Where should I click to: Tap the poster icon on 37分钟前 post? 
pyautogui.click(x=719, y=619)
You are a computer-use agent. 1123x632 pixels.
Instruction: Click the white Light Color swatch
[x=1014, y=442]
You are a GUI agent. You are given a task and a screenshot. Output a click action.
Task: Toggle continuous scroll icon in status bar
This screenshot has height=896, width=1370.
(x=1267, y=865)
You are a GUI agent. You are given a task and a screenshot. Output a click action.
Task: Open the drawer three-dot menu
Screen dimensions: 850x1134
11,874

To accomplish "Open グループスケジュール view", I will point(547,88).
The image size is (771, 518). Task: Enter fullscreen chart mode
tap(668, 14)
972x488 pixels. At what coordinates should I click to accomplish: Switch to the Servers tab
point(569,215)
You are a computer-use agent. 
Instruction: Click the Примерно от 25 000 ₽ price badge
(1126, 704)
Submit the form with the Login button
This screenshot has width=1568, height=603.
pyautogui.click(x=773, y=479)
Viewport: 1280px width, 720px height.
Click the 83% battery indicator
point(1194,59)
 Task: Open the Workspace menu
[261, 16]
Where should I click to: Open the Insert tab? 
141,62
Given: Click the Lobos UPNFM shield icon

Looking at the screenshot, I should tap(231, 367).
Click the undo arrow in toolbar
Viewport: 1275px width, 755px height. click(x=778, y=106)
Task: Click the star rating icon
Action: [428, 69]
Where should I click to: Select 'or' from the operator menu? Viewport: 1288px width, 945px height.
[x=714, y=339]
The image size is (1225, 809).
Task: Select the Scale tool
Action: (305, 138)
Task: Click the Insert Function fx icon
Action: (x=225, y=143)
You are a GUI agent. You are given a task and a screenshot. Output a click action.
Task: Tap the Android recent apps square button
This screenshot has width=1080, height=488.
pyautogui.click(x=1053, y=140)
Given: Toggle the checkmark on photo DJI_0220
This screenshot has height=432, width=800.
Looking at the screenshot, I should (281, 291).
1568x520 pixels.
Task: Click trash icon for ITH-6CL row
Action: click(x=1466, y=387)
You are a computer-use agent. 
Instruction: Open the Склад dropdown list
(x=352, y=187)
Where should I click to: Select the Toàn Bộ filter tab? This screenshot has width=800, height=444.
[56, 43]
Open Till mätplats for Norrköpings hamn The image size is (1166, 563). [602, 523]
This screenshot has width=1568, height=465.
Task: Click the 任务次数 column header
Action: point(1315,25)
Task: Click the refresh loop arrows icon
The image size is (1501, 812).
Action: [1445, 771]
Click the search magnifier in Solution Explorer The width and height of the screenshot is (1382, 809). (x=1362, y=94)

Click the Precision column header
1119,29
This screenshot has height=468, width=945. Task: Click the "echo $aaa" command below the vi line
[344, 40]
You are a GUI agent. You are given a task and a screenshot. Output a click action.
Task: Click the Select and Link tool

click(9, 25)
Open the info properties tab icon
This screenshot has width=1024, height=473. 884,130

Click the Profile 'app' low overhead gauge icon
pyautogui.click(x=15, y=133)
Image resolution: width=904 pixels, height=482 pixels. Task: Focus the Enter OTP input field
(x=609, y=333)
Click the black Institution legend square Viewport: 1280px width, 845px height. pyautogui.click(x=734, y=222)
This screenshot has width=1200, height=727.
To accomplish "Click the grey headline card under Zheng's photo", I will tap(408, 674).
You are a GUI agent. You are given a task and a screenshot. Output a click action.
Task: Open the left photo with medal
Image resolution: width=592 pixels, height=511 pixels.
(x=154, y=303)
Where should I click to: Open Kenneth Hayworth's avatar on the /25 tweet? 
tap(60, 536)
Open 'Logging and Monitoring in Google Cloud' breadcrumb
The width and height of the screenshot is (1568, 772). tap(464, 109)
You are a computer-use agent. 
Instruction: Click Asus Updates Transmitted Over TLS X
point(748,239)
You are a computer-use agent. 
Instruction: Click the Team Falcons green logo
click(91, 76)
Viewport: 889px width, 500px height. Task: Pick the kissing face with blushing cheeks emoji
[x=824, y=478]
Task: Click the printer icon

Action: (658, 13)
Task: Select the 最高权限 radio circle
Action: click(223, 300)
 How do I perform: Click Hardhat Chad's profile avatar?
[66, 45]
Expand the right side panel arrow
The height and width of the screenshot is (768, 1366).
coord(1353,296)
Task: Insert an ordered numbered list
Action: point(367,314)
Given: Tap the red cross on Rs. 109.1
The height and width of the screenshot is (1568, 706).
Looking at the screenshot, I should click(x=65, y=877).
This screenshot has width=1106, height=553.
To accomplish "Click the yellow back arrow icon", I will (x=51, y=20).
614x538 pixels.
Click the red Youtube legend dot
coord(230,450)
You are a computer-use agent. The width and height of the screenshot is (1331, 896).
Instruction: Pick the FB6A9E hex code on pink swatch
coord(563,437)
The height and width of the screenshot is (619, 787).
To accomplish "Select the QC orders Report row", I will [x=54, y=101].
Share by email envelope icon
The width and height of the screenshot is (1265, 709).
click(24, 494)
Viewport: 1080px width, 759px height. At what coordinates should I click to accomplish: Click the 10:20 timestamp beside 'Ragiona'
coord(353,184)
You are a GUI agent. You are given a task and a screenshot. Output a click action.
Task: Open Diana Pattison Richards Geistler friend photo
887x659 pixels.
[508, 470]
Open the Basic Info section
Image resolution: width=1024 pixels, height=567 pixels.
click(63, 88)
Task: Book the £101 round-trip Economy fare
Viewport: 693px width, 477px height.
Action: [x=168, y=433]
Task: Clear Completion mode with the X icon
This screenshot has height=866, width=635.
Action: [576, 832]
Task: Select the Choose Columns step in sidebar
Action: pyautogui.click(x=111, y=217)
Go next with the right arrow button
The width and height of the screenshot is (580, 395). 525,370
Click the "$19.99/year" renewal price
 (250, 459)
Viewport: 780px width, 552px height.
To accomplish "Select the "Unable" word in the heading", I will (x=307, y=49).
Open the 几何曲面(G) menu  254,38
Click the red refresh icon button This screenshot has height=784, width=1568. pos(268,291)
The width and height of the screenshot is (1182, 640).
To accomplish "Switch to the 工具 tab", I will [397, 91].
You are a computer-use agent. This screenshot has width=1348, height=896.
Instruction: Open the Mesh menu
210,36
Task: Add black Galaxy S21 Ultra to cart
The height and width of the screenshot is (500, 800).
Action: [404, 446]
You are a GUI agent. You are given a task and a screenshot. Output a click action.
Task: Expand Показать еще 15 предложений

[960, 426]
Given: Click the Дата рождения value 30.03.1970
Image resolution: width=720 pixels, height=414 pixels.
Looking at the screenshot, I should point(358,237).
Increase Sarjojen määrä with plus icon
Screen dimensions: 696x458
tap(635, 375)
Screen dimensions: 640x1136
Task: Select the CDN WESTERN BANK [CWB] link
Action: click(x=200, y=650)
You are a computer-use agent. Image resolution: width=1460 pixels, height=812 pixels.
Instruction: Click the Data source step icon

What you have to do: Counting only lines that hold "photo", report how many there are in the records above, as a bare number.

Expected answer: 4